Please rewrite the data below as a numbered list with one item per line, skipping any blank lines and leaving out the pictures.

● Source data:
_ _ _ _ _
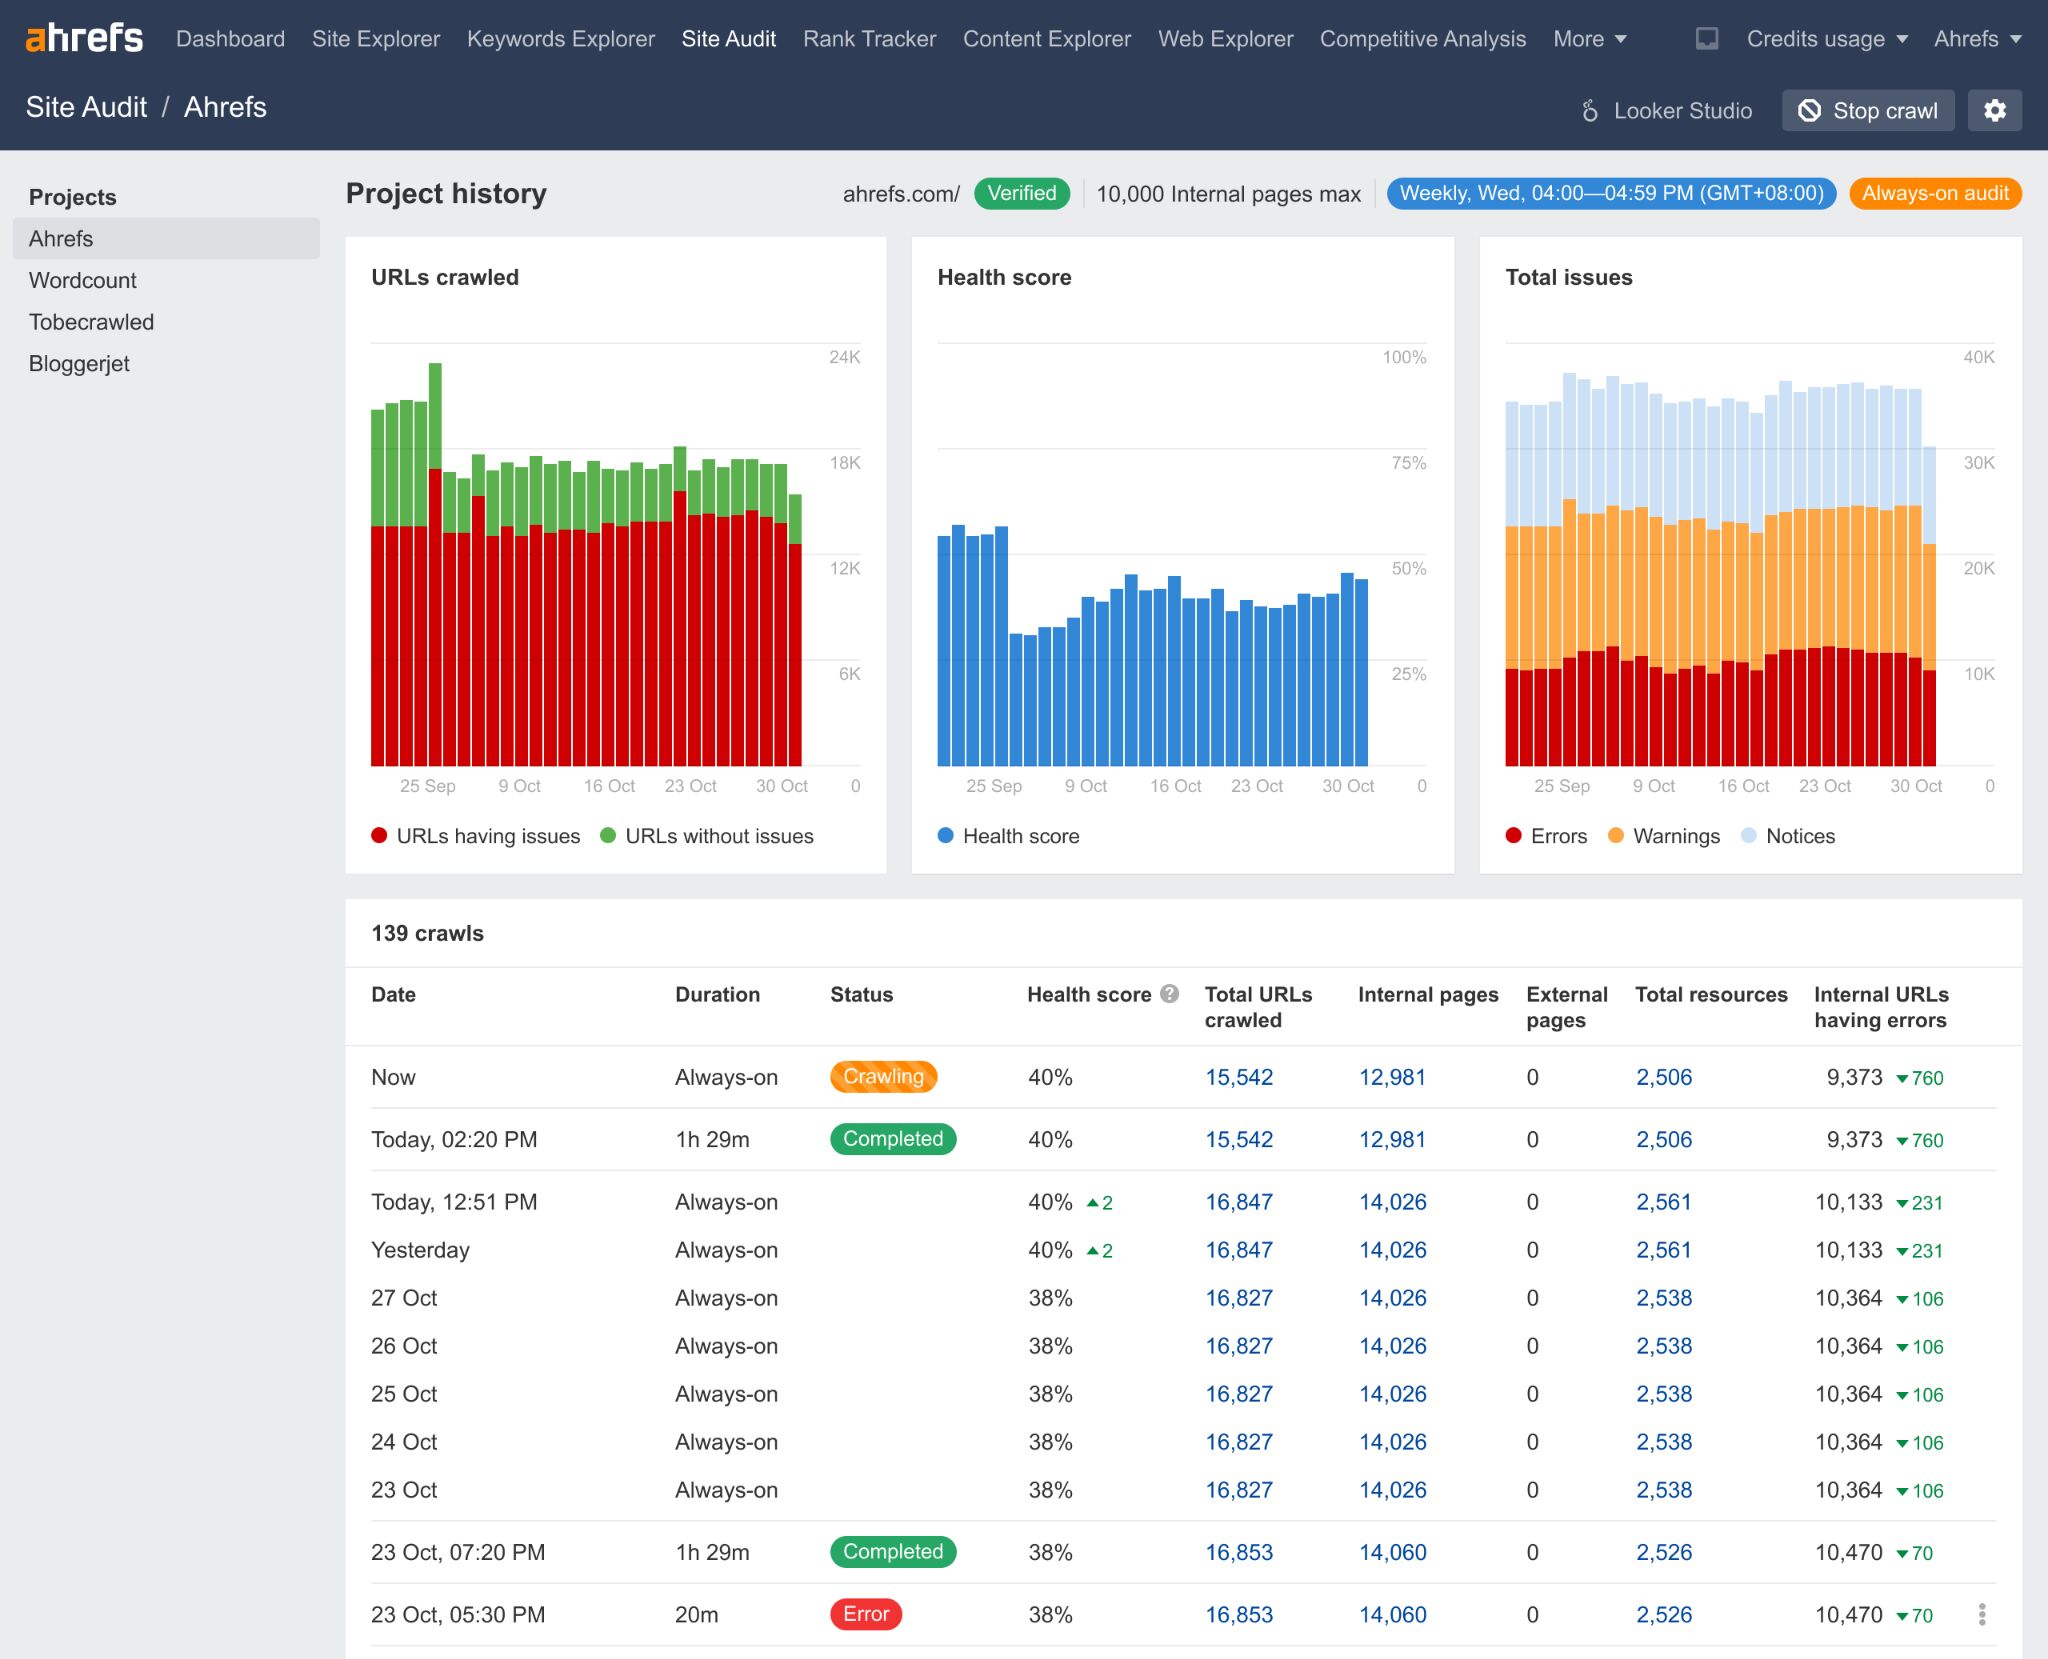Click the Verified badge next to ahrefs.com
Image resolution: width=2048 pixels, height=1659 pixels.
[1020, 193]
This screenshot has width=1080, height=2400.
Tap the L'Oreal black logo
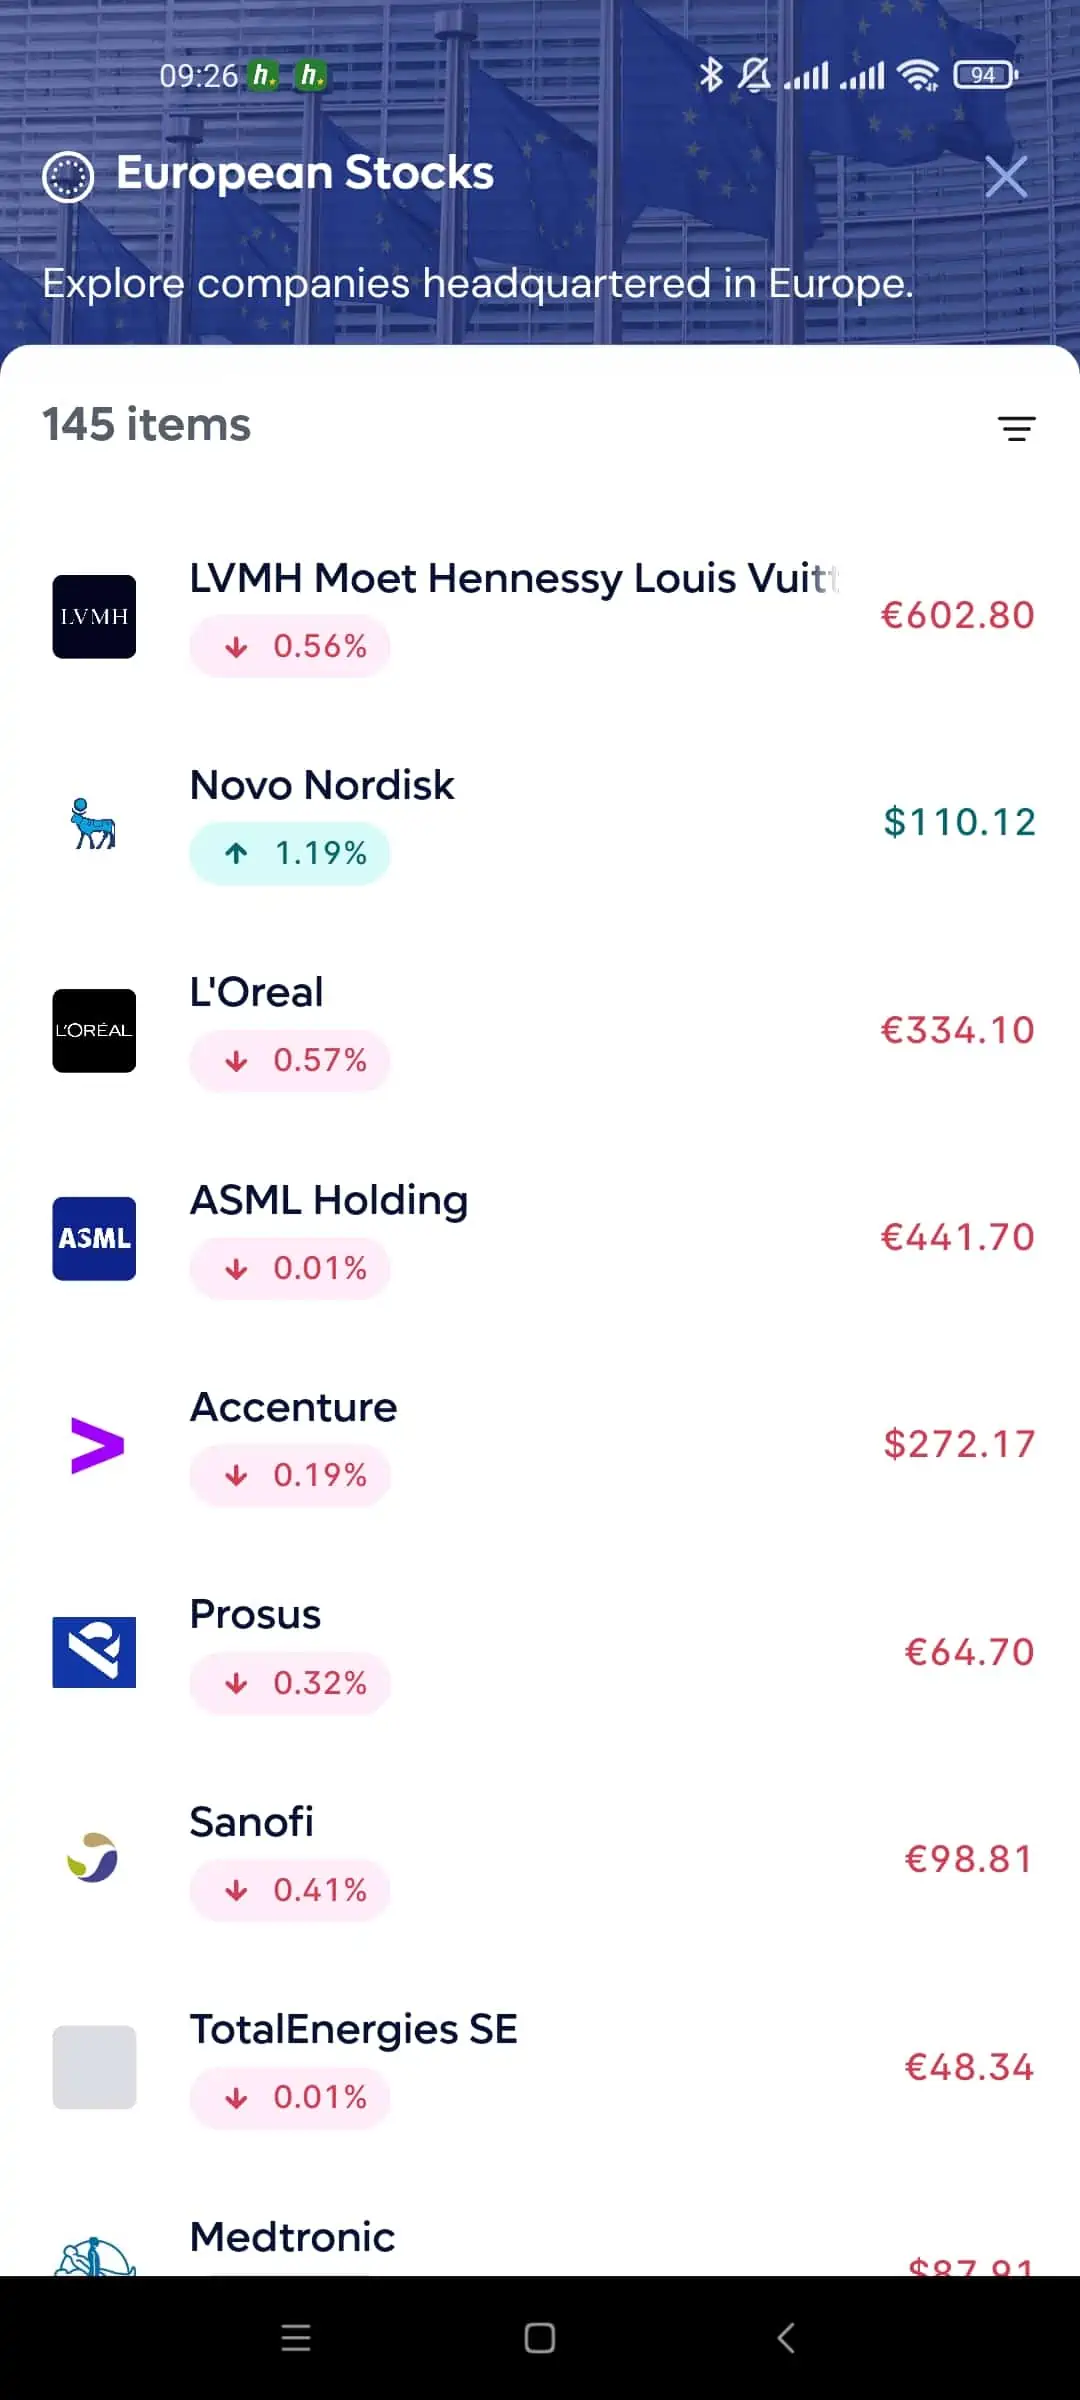[x=94, y=1031]
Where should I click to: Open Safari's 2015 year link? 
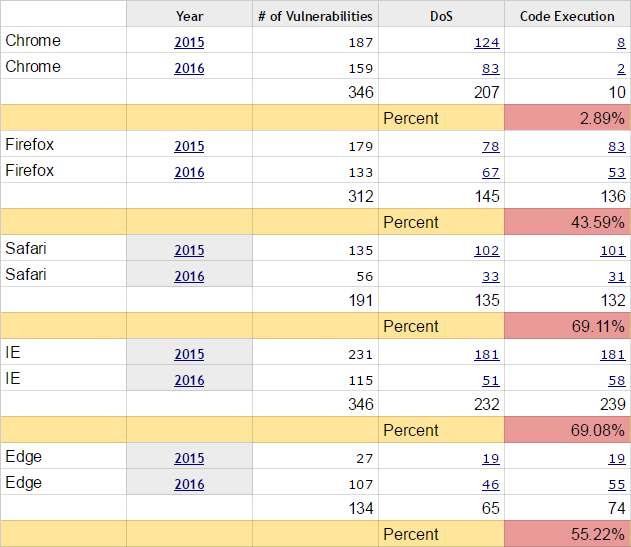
_ _ _ _ _
● Result for this task:
1. Click the Verified badge next to ahrefs.com
2. Image resolution: width=2048 pixels, height=1659 pixels.
3. [1020, 193]
4. This screenshot has width=1080, height=2400.
5. Tap the L'Oreal black logo
6. [x=94, y=1031]
7. Where should I click to: Open Safari's 2015 year link? 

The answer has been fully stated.